Fail fast. Having an idea that seems good to everyone in your team could flop in real life. Be open to the fact that not everything you do will be perfect, but as long as you learn from the mistakes you can constantly improve.

4. Talk to people

If you do find yourself particularly lacking in an area, speak to someone who can help – pride comes before a fall so a failure to act now will make it harder to catch up in the future. Physically talking to people will open up a variety of options and new perspectives into things. This isn’t focused on things that can benefit your career, abstract conversations or relaxed chats with friends can still spark a new idea.

5. Have a sense of wonder

Given that as a race we still know very little about the world, you’d think we’d be more amazed by day to day life than we are.

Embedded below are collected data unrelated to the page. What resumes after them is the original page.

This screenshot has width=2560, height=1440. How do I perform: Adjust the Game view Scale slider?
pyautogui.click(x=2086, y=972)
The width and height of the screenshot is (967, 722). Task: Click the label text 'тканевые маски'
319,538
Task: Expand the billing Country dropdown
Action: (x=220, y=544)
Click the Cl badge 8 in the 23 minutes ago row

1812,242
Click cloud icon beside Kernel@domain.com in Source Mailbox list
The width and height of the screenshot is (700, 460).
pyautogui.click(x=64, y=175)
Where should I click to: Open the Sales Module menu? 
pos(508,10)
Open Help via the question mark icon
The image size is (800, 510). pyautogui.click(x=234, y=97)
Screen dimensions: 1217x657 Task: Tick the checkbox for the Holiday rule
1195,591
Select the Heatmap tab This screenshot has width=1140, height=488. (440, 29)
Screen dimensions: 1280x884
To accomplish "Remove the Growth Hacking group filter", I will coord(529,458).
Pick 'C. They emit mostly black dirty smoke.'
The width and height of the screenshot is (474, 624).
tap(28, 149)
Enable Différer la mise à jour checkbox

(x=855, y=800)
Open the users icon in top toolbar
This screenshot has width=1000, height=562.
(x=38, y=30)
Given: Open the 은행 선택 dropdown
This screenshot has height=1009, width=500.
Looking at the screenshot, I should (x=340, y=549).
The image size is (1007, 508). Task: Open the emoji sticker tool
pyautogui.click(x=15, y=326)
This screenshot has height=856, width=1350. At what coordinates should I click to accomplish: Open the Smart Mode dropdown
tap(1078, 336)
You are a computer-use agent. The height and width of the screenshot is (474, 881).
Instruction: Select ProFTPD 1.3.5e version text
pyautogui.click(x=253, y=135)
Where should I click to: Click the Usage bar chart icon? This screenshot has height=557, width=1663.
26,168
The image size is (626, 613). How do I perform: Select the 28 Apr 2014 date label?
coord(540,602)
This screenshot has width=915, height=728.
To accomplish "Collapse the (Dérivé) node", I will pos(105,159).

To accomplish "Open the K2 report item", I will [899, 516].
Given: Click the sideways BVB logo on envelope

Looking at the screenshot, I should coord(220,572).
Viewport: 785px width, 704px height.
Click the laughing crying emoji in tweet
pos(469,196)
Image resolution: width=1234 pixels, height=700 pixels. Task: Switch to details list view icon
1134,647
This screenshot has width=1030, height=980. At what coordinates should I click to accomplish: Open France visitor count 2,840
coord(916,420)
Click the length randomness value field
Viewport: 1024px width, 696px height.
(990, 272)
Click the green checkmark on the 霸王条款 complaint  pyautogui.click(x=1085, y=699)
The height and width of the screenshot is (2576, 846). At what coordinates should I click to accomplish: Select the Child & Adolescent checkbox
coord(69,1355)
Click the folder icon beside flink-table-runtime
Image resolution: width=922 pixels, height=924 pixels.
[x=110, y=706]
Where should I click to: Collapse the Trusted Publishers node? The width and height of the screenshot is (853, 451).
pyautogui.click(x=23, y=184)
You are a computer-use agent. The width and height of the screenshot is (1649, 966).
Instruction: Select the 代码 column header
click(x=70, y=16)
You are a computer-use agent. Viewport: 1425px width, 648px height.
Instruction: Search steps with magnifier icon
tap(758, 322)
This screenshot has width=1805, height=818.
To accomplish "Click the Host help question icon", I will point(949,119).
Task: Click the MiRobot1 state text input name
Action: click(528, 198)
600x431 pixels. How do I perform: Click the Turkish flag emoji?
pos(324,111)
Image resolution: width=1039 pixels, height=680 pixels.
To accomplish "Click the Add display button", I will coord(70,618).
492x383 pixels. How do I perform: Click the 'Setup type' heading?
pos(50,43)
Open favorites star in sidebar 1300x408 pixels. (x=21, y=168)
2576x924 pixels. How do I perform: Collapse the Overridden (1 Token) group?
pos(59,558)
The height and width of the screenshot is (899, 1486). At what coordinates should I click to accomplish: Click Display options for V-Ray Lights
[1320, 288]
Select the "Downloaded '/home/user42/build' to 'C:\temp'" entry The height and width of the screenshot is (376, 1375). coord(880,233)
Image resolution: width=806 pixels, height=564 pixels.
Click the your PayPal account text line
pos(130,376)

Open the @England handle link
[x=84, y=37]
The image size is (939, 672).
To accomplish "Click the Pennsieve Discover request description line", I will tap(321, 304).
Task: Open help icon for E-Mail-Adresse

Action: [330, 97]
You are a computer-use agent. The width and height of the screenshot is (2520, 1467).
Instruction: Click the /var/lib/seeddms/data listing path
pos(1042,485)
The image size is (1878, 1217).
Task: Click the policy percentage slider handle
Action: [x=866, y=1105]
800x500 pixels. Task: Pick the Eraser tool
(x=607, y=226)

“Children have this sense of wonder, and it inspires the curiosity that makes them such keen observers and capable learners. Do you really know how your microwave works? Could you build one on your own? What about your car? Understand your brain? A rose?” (http://www.wikihow.com/Be-Humble)

Find amazement and wonder in anything that interests you, and take steps to broaden your horizon.

Find the things that genuinely excite you & look to understand them. It may never help you in your career directly, but interested people are always interesting.

Conclusion

Go out, have fun, accept your limitations & make efforts to work with them. Explore life outside of work & be amazed how often it can help your life inside work.